● Data excerpts:
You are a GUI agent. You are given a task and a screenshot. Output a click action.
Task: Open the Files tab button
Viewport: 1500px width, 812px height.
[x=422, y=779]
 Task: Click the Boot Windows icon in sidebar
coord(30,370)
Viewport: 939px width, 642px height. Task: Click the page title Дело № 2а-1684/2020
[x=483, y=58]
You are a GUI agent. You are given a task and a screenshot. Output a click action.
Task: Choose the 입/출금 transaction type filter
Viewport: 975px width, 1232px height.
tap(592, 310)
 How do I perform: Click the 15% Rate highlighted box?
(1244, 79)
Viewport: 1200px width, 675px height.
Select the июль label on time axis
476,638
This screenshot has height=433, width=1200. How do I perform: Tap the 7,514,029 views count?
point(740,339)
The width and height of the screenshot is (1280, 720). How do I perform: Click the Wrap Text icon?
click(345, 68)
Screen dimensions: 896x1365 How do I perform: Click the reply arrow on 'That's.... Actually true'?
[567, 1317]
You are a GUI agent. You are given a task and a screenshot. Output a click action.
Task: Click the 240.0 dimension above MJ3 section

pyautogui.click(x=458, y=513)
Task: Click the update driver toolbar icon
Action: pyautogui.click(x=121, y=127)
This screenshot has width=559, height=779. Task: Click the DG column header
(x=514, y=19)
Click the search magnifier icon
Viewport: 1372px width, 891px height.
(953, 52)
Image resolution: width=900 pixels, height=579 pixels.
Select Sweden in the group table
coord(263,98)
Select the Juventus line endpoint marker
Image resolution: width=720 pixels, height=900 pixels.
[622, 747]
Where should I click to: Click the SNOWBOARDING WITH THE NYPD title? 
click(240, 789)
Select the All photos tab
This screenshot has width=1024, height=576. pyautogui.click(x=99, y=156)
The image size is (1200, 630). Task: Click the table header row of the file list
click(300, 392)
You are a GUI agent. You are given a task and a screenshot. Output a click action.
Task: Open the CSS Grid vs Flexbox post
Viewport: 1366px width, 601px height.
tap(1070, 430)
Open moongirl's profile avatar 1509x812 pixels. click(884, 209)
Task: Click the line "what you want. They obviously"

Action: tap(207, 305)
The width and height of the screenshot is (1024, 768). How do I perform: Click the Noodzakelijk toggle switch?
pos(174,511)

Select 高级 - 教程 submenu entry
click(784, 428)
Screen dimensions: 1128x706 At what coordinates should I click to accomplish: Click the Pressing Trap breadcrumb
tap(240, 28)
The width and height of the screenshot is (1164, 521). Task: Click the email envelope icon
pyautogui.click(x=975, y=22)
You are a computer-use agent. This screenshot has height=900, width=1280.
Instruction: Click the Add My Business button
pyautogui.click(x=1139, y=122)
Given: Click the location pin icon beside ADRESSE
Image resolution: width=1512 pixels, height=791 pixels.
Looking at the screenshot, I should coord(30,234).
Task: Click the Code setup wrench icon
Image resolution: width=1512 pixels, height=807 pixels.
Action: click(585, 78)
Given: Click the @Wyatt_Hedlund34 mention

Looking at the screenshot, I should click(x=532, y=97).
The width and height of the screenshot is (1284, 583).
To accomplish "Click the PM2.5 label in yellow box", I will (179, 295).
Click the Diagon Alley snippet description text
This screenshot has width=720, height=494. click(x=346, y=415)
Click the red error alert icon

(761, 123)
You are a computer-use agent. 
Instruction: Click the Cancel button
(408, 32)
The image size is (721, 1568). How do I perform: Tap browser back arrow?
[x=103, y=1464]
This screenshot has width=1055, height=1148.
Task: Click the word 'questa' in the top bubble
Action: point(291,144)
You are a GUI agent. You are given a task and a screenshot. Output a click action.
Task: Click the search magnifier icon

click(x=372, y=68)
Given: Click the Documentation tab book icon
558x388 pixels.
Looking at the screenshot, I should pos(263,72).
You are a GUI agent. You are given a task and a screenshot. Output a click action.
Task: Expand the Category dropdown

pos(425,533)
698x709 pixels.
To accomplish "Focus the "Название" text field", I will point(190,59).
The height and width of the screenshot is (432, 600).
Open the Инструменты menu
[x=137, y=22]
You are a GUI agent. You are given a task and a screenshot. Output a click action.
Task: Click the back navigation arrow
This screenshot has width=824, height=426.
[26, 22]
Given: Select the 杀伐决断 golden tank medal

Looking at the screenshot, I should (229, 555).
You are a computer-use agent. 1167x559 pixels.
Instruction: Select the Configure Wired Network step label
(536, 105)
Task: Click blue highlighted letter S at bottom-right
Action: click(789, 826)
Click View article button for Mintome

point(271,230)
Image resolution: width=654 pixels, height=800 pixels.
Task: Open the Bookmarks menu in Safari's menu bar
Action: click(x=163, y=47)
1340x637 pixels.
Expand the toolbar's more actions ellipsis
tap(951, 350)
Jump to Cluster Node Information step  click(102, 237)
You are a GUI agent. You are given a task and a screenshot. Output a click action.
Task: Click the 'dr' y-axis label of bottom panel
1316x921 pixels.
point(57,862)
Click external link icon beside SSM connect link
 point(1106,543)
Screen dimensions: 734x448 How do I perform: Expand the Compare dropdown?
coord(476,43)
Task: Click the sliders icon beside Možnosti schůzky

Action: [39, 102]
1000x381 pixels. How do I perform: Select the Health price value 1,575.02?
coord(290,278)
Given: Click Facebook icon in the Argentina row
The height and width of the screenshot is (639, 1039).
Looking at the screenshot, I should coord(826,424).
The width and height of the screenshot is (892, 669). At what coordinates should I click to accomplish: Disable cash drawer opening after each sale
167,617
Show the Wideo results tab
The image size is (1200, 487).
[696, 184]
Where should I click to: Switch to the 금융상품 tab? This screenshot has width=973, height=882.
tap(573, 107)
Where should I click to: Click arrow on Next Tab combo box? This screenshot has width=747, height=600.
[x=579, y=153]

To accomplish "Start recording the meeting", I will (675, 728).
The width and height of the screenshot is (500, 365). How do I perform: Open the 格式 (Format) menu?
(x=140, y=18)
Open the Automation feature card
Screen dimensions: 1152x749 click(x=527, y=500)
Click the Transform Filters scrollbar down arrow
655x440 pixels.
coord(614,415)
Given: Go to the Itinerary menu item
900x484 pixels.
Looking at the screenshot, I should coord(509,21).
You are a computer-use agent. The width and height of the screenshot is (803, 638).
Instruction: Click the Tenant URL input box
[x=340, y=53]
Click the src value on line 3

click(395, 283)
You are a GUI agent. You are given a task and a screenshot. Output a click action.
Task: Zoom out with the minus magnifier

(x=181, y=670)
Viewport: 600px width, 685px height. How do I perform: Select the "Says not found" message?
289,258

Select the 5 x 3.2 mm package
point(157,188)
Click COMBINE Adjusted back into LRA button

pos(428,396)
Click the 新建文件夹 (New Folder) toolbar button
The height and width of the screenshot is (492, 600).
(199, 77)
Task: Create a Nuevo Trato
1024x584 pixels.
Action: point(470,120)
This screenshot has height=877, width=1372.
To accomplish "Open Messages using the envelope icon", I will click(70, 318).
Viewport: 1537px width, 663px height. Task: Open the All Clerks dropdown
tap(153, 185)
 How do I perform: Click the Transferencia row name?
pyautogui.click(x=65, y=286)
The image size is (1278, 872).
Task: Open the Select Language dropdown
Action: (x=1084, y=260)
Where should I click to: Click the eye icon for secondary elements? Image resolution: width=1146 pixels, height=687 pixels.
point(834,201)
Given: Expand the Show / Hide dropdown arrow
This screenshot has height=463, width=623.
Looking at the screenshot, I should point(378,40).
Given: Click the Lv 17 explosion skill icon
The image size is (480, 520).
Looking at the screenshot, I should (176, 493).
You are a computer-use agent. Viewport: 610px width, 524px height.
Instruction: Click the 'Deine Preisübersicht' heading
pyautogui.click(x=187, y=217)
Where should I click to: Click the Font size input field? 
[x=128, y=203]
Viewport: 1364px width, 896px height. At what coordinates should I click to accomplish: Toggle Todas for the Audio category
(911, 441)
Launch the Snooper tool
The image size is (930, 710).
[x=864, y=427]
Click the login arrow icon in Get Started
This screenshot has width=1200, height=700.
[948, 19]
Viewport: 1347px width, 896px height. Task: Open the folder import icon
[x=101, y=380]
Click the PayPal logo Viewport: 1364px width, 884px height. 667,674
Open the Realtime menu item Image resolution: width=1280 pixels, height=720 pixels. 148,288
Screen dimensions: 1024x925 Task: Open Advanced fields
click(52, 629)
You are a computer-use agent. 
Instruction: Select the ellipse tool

● Your goal: Go through the data, and copy each line in which the word "computer" appears.

● Task response:
You are a computer-use agent. This screenshot has height=900, width=1280.
You are a computer-use agent. 
You are a computer-use agent. 1167x559 pixels.
You are a computer-use agent. The width and height of the screenshot is (803, 638).
You are a computer-use agent. Viewport: 610px width, 524px height.
You are a computer-use agent. 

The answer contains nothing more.